Optimizing your marketing dollars on a small business budget
Effective small business marketing should not require a large budget. It starts with an honest approach. Ensure your customer-facing assets are accurately and beautifully presenting the value propositions for what you want your business to be known. Spend time learning about your customers. You should not be seeking out how you grasp every possible dollar from them – you should understand how you can deliver more of what they want.
Branded use of social media is built around people opting-in to receiving your marketing messages. That is why it is so vitally important to get social right. If you want to grow your business and customer loyalty, you have to deliver content to them that is enticing, encourages engagement, and is too good to opt out of. Beautiful imagery, persuasive copy, timely messaging. Center it on your value props – your product, your services, your space, your community. Understand the balance of delivering these messages and the role your brand plays in your customer’s lives. Do you need to be everywhere all the time? Be diligent about managing your digital reputation. Be proud of every bit of content you make public or don’t put it out there at all.

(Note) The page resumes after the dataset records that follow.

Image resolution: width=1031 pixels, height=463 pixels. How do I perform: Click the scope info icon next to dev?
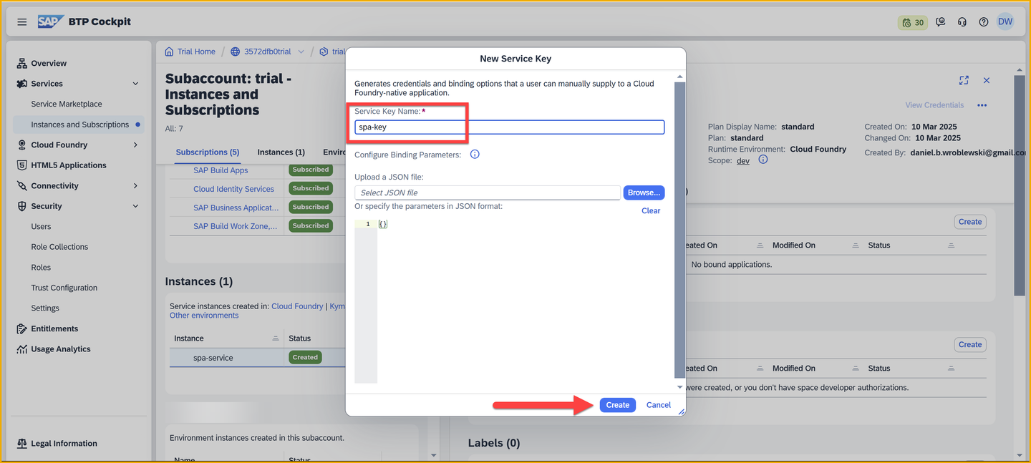763,160
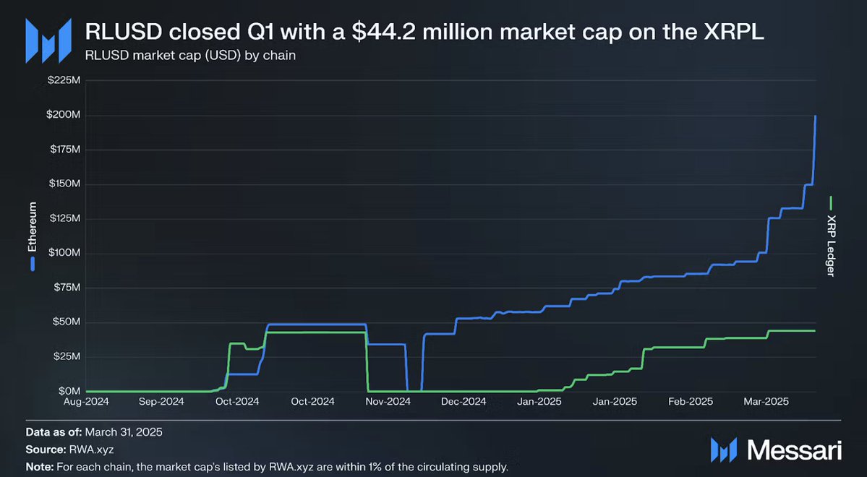Click the $0M y-axis label
Viewport: 867px width, 477px height.
[70, 391]
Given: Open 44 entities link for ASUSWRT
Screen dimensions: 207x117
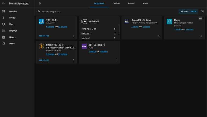Looking at the screenshot, I should 62,27.
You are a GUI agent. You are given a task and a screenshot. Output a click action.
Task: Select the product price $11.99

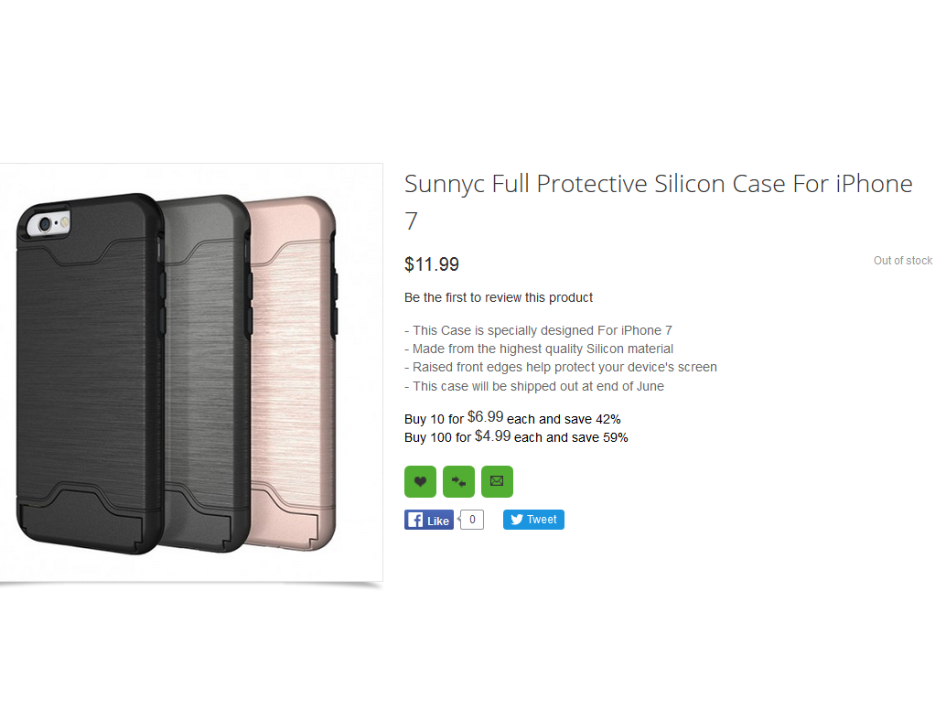coord(431,264)
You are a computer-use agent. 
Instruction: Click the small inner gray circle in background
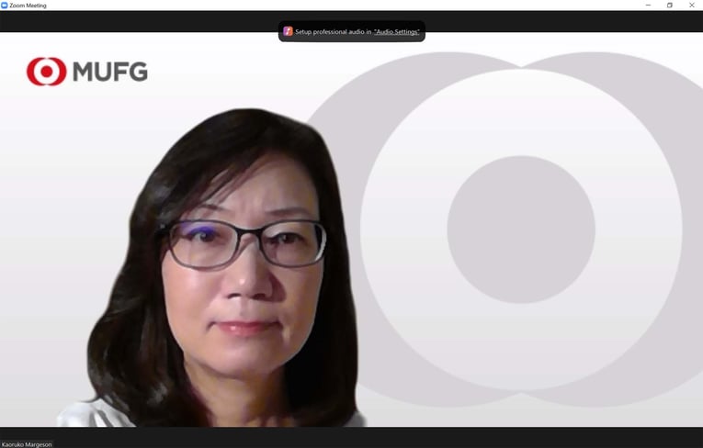coord(520,230)
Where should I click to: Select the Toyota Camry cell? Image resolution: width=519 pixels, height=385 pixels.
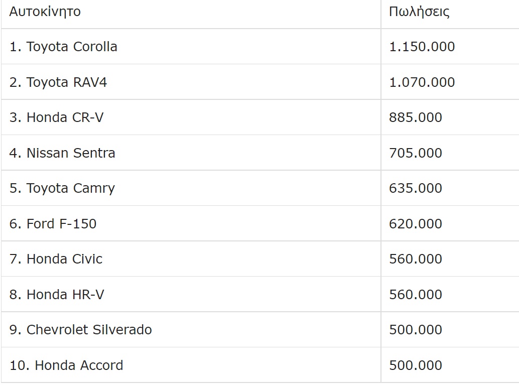[62, 188]
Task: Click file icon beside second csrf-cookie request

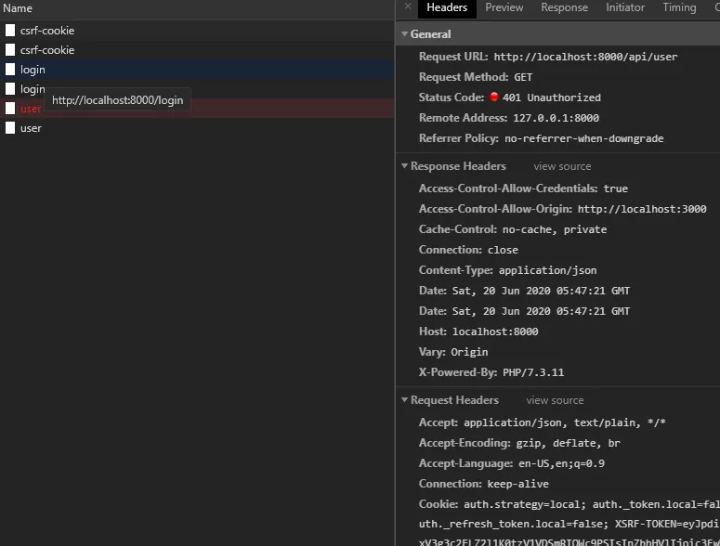Action: click(x=10, y=50)
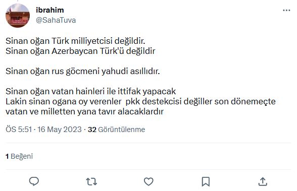Click the final line 'vatan ve milletten yana'
This screenshot has height=191, width=297.
[x=84, y=112]
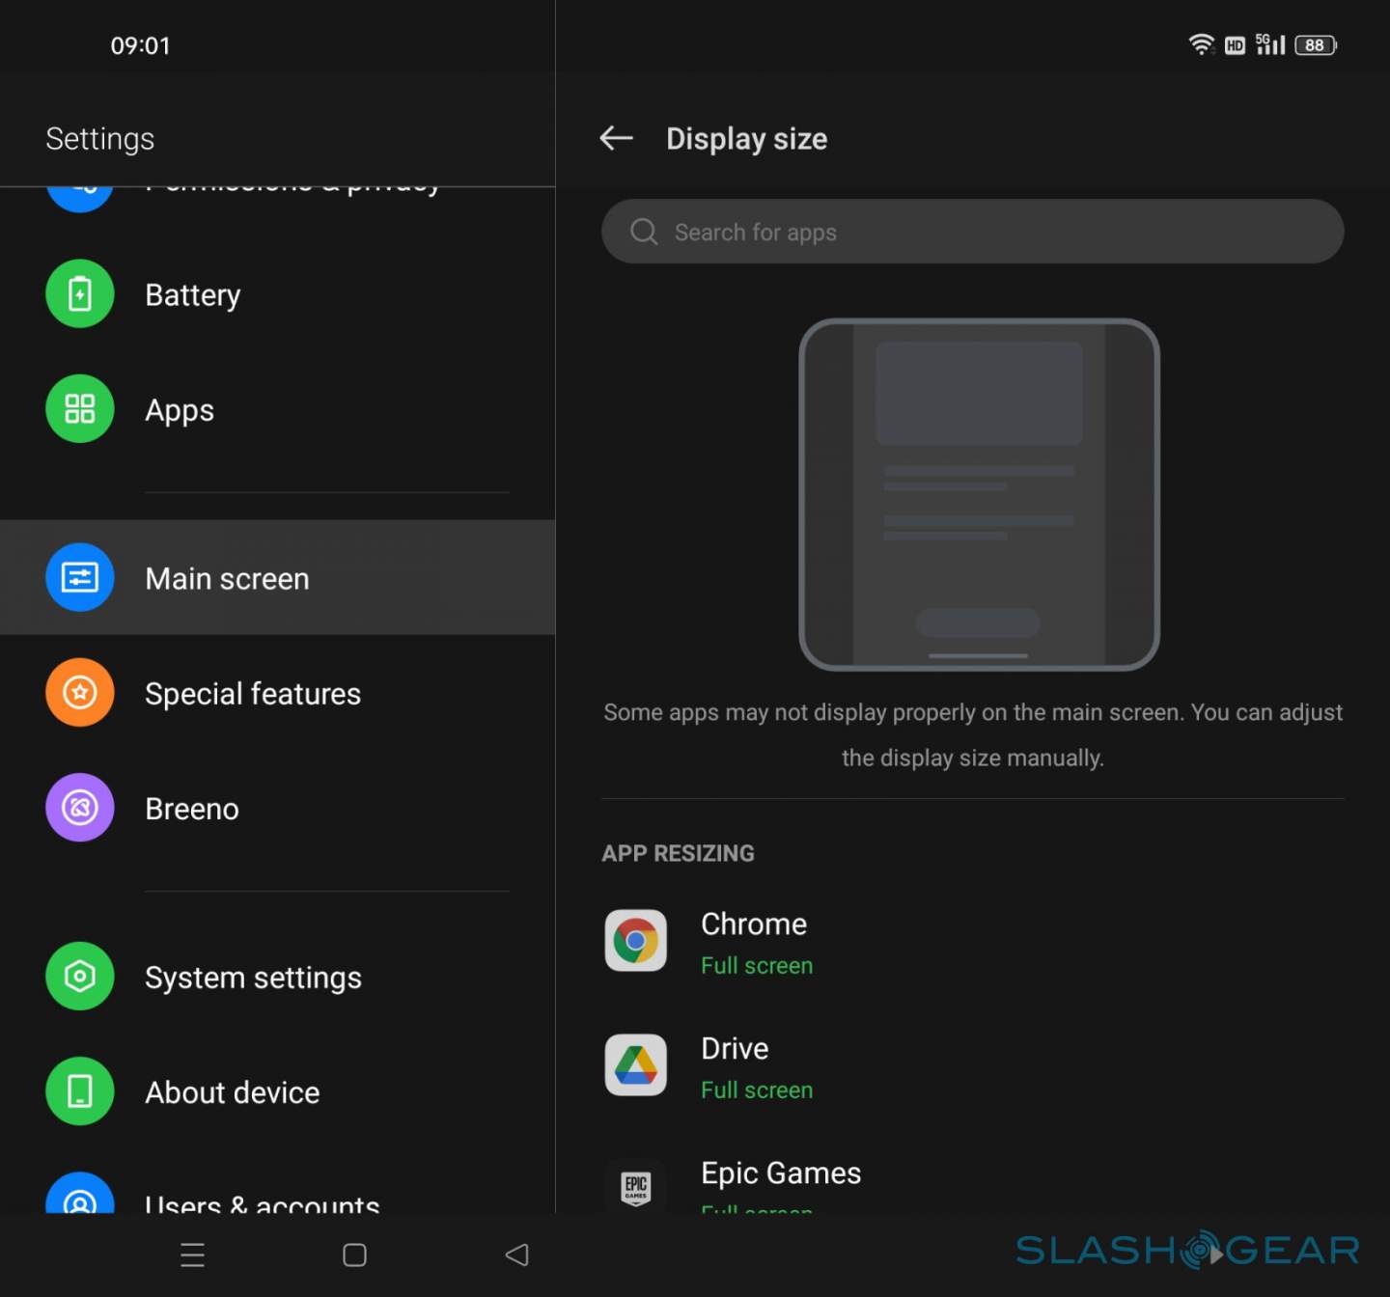Tap the Epic Games app icon
The width and height of the screenshot is (1390, 1297).
tap(635, 1186)
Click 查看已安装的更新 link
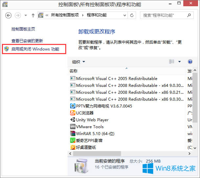The width and height of the screenshot is (200, 178). (x=27, y=41)
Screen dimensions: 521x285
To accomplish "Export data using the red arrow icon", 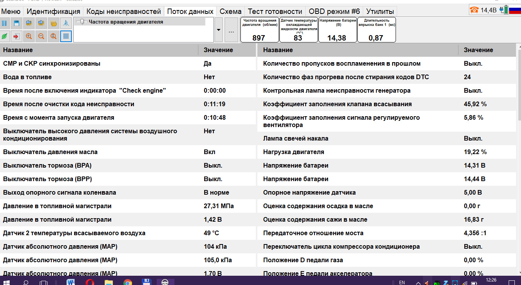I will pos(17,36).
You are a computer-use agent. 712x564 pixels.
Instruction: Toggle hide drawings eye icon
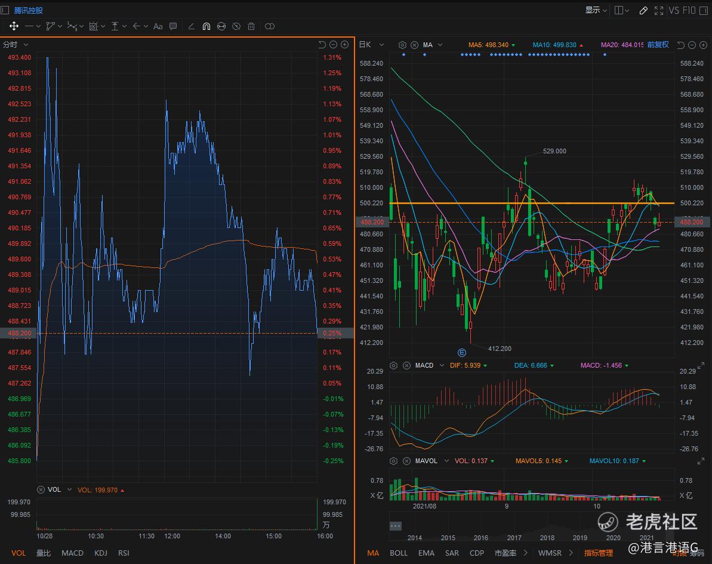[236, 26]
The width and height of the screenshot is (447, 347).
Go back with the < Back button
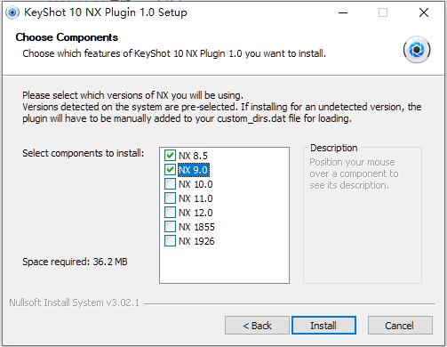257,326
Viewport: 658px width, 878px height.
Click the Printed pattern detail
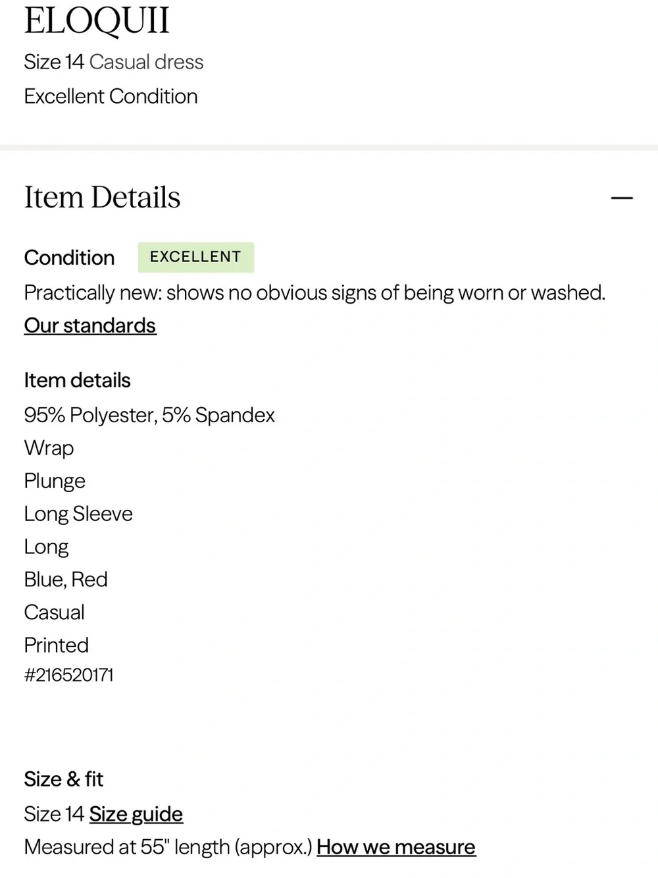pos(56,645)
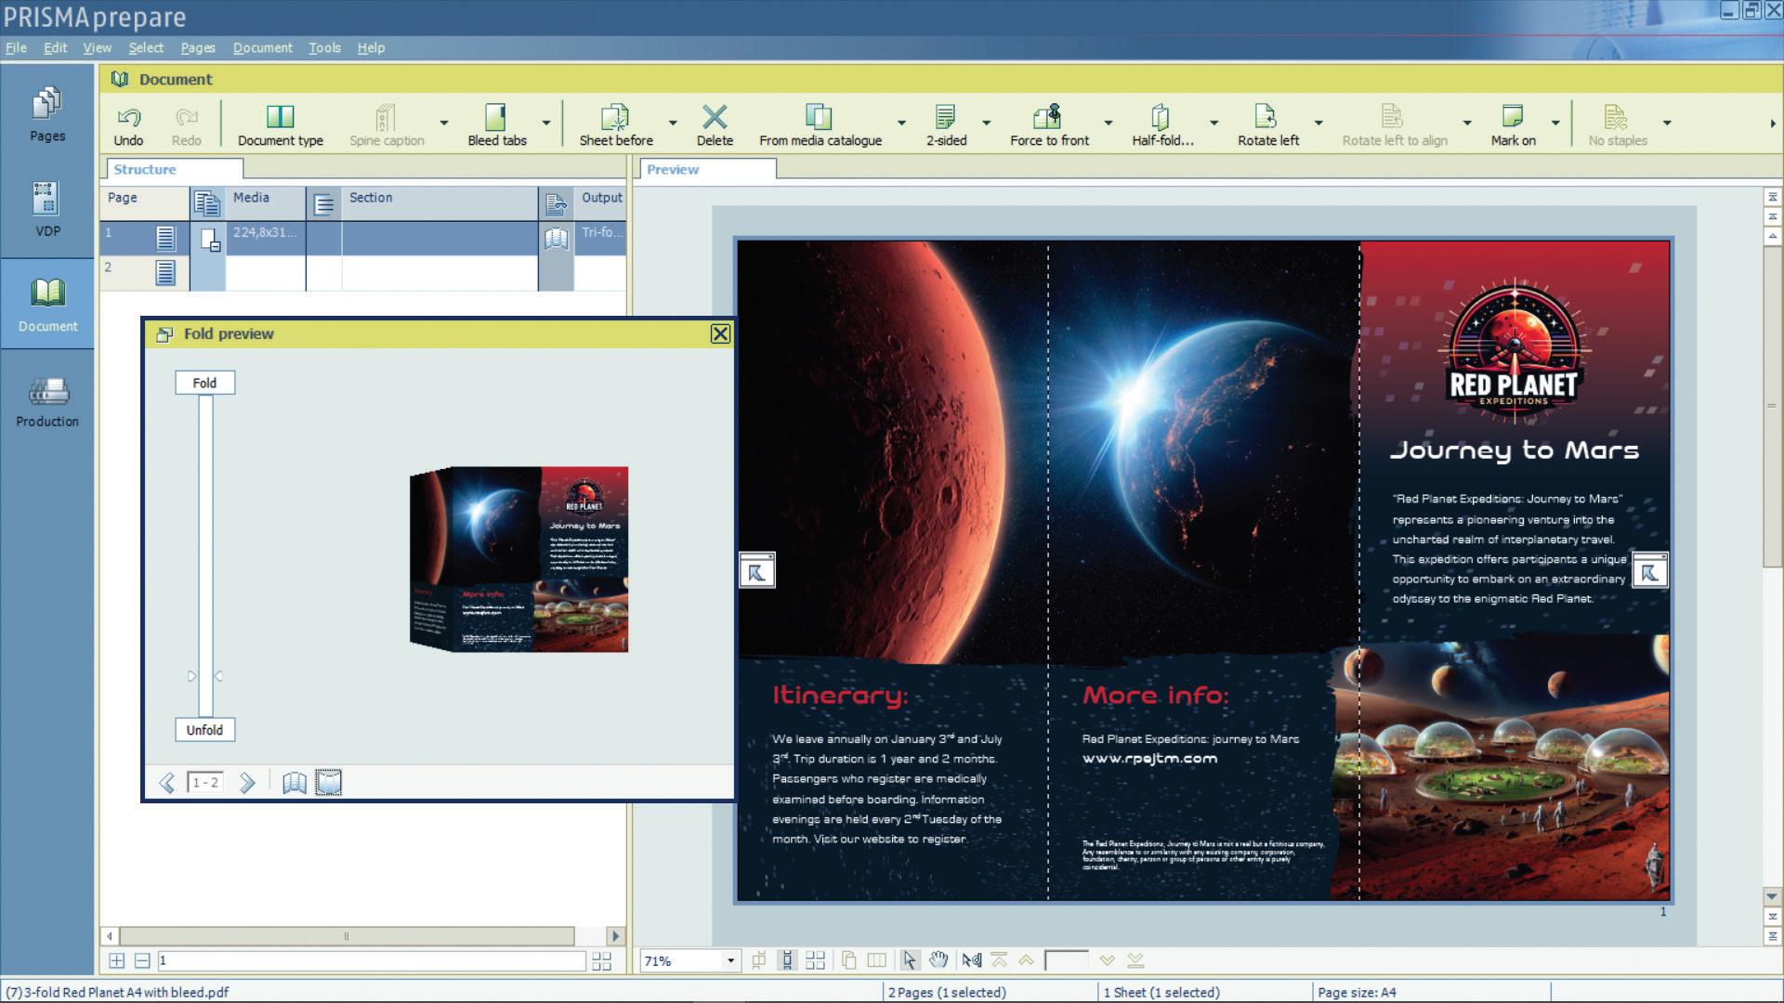Click From media catalogue icon
Viewport: 1784px width, 1003px height.
click(819, 117)
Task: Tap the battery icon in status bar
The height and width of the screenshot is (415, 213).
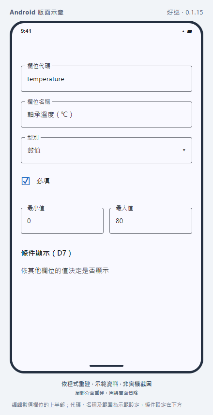Action: click(189, 31)
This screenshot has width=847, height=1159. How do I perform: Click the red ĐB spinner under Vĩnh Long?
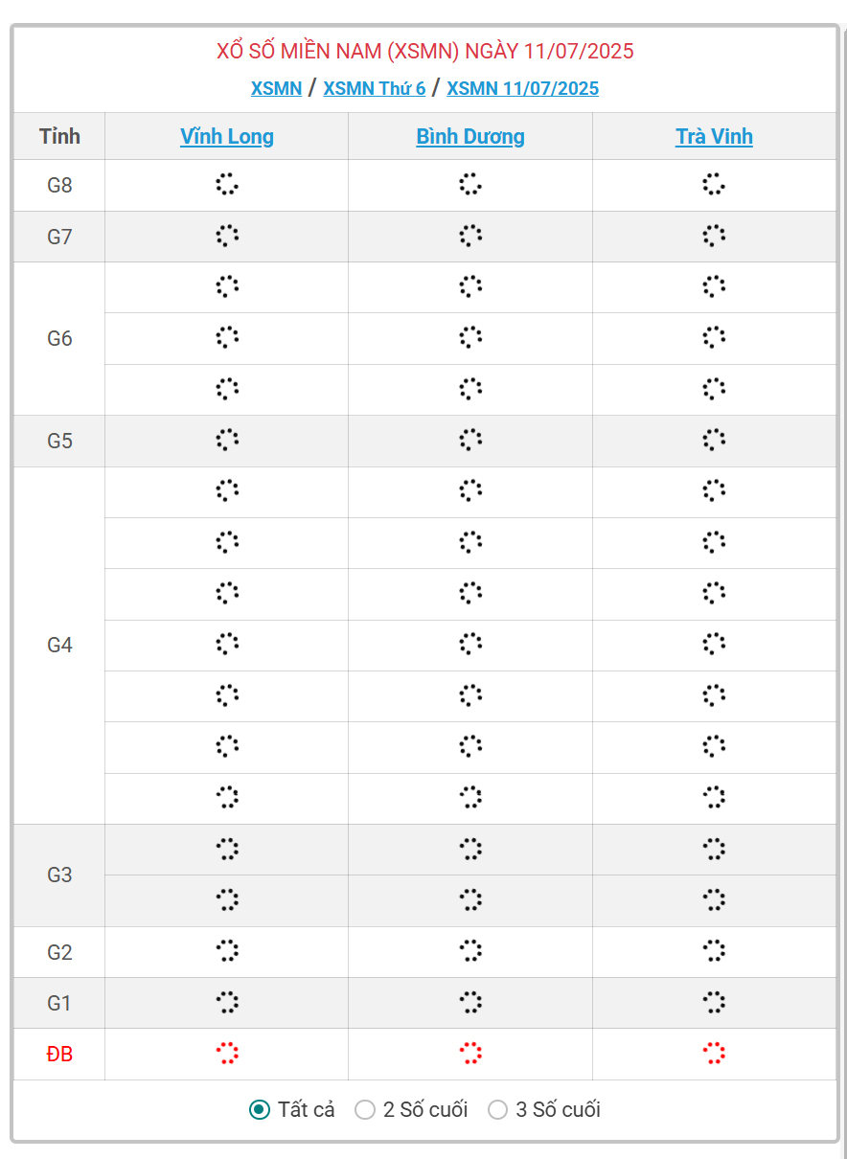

Content for the sake of content leads to a diluted brand message, a lazy reputation and pumps more static into the internet’s noise. That is when customers start ignoring or opting out of your communication.
Don’t do more, do differently. Why? Because there is a high supply of noise, and a low amount of empathy when it comes to the digital space.
Give sincere support to local businesses and develop partnerships with your community. All floods raise ships. Incorporate support of those companies across social media into your marketing mix. Working together and “scratching each other’s backs” doesn’t cost you anything (besides your time). That trade of support serves to strengthen those relationships and introduces your audiences (and potentially new customers) to each other. My mentality is that I genuinely desire to have all of our partners succeed, and have a little fun along the way. When you begin with that as a contrite goal, the attitude becomes contagious for your partners and customers.